Most of them are in 'the just say no' category, with the exception of organic nutrients and minerals, depending on our soil and its condition.
I was reminded of this at a garden club gathering this afternoon, and then again this evening, reading a post at A Way to Garden about the (now-collapsed) association between Scotts MiracleGro and the National Wildlife Federation.
Quite odd, I thought (although I hadn't heard about it previously) and apparently it created a firestorm of opposition among NWF supporters and others over the last week or so.
We basically need to create healthy, very fertile soil for our (pampered) vegetables and decent (but also healthy) growing conditions for everything else.
We don't need a lot of 'stuff' to do that -- just keep all the organic matter your property produces at home, import (as locally as possible) more leaves, manure if needed, mineral elements, etc. as you need.

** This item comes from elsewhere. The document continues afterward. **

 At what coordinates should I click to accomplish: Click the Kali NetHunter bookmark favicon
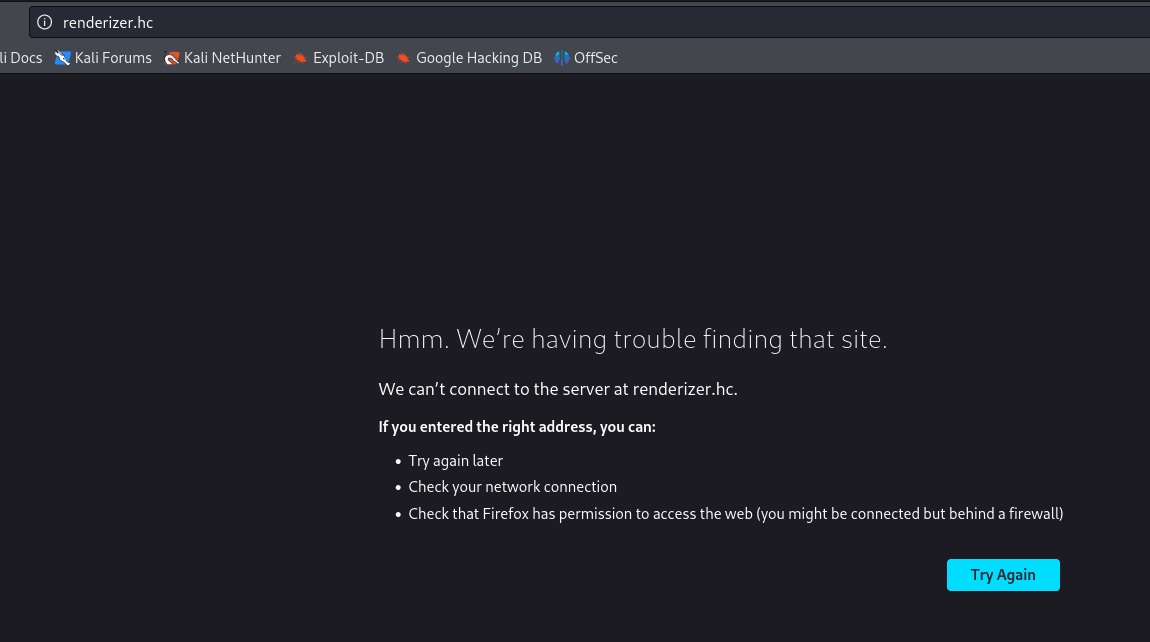click(172, 58)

But, there's usually not much need for pesticides in a balanced and diversified growing environment; maybe a barrier spray or insecticidal soap, or organic material for something that gets out of hand (I used some hand-me-down Spinosad spray (thanks, CEN!) against Colorado potato beetles last season). But I'd planted potatoes in the same general location for several years, so I was 'breaking' the rotation rules, so it was no surprise to see them.
Marketing to garden consumers is all about needing stuff to make your 'yard' beautiful, bountiful, and pest-free.
I think I'll just concentrate on gardening for nature.